No longer able to hold back his tears, Michaels spoke about what he would like the world to remember about his brother.

“That we loved him,” Michaels says. “He was easy to love. There was a pure soul there, and I think everybody knows that now. There was an unbelievably wonderful human being inside that big ol’ body.”

After Michaels and Hall first met in Kansas City, they parted ways when Michaels returned home to Texas. Three weeks later, Michaels was genuinely surprised to receive mail from Hall.

“I got a postcard from Scott,” Michaels says. “I certainly wasn’t expecting that, and it meant a lot to me. It read something like, ‘Thanks for everything. Good luck, and maybe I’ll see you down the road.’”

History now repeats with that postcard. Hall and Michaels again drift apart, each knowing they will meet again down the road. Until then, the eternal spirit of their friendship will endure, fighting off even death’s cold attempt to remove some of its bright shine.

“To us, what we had was different,” Michaels says. “We believed in what we had, and we felt it. That’s never going to change. People will remember the five of us forever. That was never our intent, but we’re proud of the way it all happened. And we did it together.”

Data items

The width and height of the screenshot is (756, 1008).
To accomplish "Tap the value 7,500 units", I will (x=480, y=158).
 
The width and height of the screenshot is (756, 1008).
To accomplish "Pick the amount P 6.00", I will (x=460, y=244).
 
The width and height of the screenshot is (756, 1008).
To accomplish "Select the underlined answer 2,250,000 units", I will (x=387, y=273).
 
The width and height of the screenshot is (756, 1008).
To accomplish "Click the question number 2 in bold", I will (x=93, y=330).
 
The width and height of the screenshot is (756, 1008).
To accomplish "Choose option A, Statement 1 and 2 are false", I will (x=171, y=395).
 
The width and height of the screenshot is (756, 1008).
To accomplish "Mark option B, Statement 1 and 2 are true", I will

§ Exercise task:
Reproduce the section of the passage about Michaels and Hall from "History now repeats" to "its bright shine.".

§ Result of the task:
History now repeats with that postcard. Hall and Michaels again drift apart, each knowing they will meet again down the road. Until then, the eternal spirit of their friendship will endure, fighting off even death’s cold attempt to remove some of its bright shine.